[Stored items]
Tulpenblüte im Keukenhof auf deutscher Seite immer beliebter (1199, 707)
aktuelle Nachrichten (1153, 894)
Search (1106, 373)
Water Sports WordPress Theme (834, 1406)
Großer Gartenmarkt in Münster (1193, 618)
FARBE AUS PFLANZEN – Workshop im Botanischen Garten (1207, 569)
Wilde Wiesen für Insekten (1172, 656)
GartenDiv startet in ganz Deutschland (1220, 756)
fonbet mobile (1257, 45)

__WORK INSTRUCTIONS__. The records shown above must be returned in full, exactly as written.

__ANSWER FOR THE TASK__.
Tulpenblüte im Keukenhof auf deutscher Seite immer beliebter (1199, 707)
aktuelle Nachrichten (1153, 894)
Search (1106, 373)
Water Sports WordPress Theme (834, 1406)
Großer Gartenmarkt in Münster (1193, 618)
FARBE AUS PFLANZEN – Workshop im Botanischen Garten (1207, 569)
Wilde Wiesen für Insekten (1172, 656)
GartenDiv startet in ganz Deutschland (1220, 756)
fonbet mobile (1257, 45)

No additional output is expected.